Secondo l’analisi, le famiglie italiane hanno ricevuto finanziamenti per l’acquisto dell’abitazione per 14.011,9 milioni di euro, rispetto allo stesso trimestre dell’anno precedente si registra una variazione delle erogazioni pari a +13,1 per cento, per un controvalore di 1.621,2 milioni di euro. La fotografia indica ancora un aumento dell’erogazione del credito concesso alle famiglie, che conferma la tendenza sia del terzo trimestre 2018 (quando la variazione è stata pari a +10,0 per cento) sia del secondo trimestre 2018 (+7,6 per cento). Gli ultimi dodici mesi si sono chiusi con 50.606,9 milioni di euro erogati, con una variazione pari a +6,2 per cento rispetto allo stesso periodo dell’anno precedente.

Il mercato dei mutui alla famiglia è oggi ben strutturato, la sua crescita è legata al mercato immobiliare. Nel corso degli scorsi anni, per mezzo del Quantitative Easing, la Bce ha contribuito a tenere bassi i tassi di interesse agevolando di fatto l’accesso al credito delle famiglie a tassi molto competitivi. La BCE ha iniziato a immettere liquidità sui mercati nel 2015 per 80 miliardi, poi ridotti a 15 a partire da settembre 2018. A dicembre è stato chiuso il programma di nuove immissioni ma si è continuato a calmierare i prezzi del denaro grazie al reinvestimento dei titoli già acquistati che sono andati in scadenza.

Dal marzo 2016 il tasso di riferimento è a zero e la promessa di non aumentarlo per i prossimi mesi ha ulteriormente rasserenato i mercati.
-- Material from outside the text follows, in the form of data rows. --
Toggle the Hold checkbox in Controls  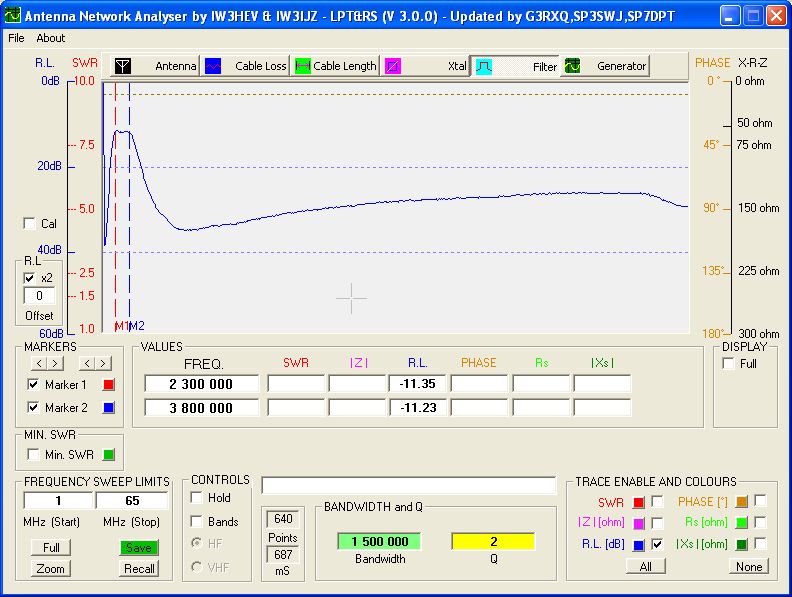pyautogui.click(x=197, y=498)
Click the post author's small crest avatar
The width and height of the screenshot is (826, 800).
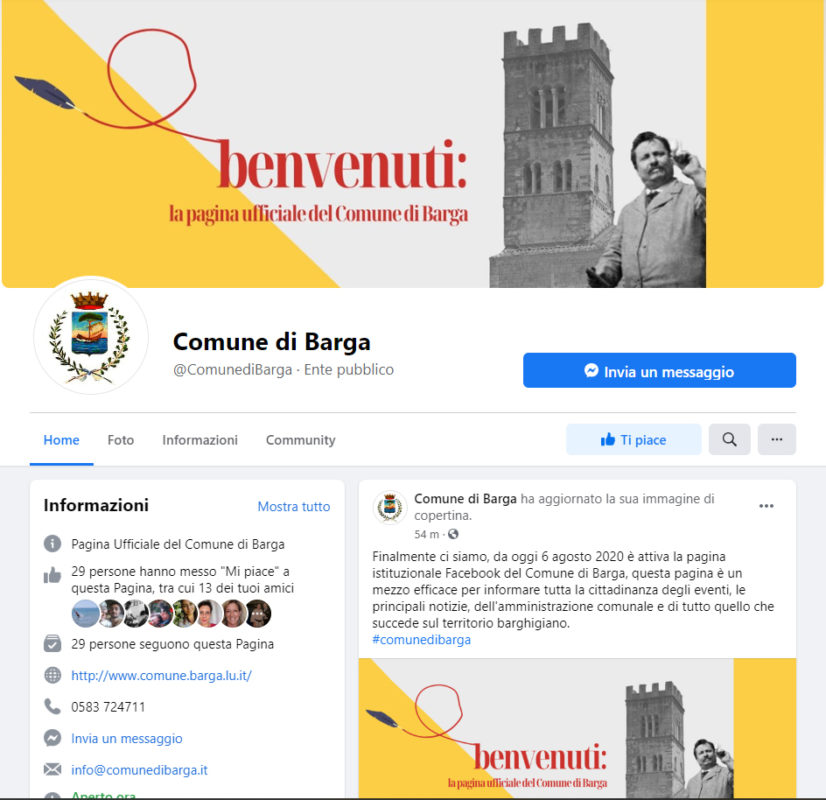pyautogui.click(x=390, y=507)
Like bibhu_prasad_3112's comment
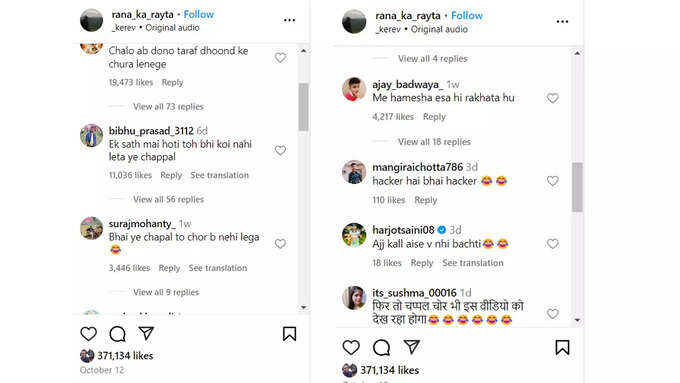The height and width of the screenshot is (383, 680). [280, 151]
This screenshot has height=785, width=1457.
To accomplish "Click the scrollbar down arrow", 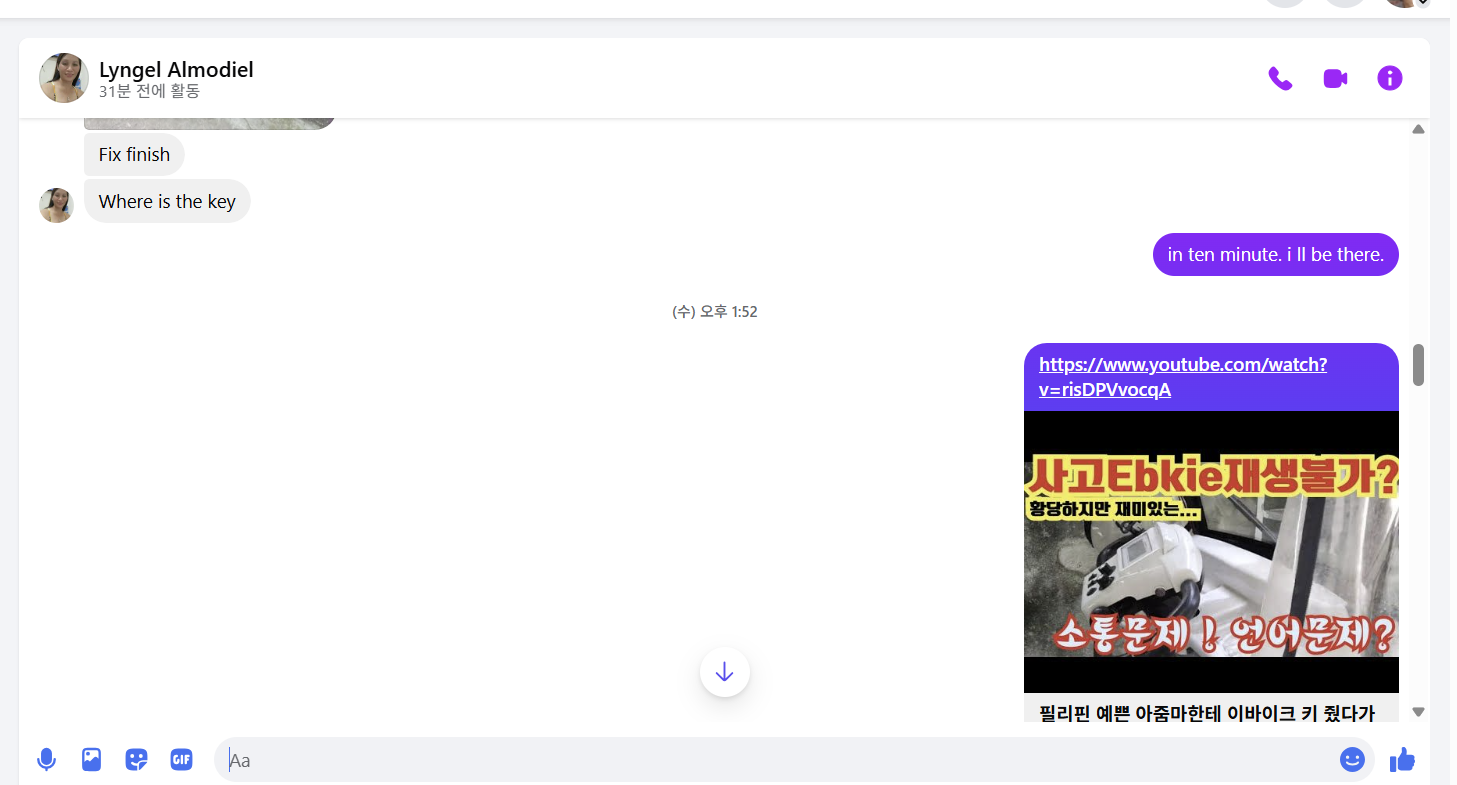I will [1418, 712].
Il resto dipenderà molto dalle politiche economiche che il nostro Paese adotterà in termini di sostegno all’economia, soprattutto riguardo all’occupazione e al reddito delle famiglie.

Ad oggi, visti i prezzi degli immobili ancora convenienti, l’abbassamento dei tempi di compravendita ed i tassi dei mutui ancora molto bassi, permangono interessanti opportunità sul mercato immobiliare sia per chi vuole comprare a scopi abitativi sia per chi vuole comprare a titolo di investimento, ragion per cui restiamo fiduciosi riguardo ad una stabilità del mercato del credito anche per l’anno 2019.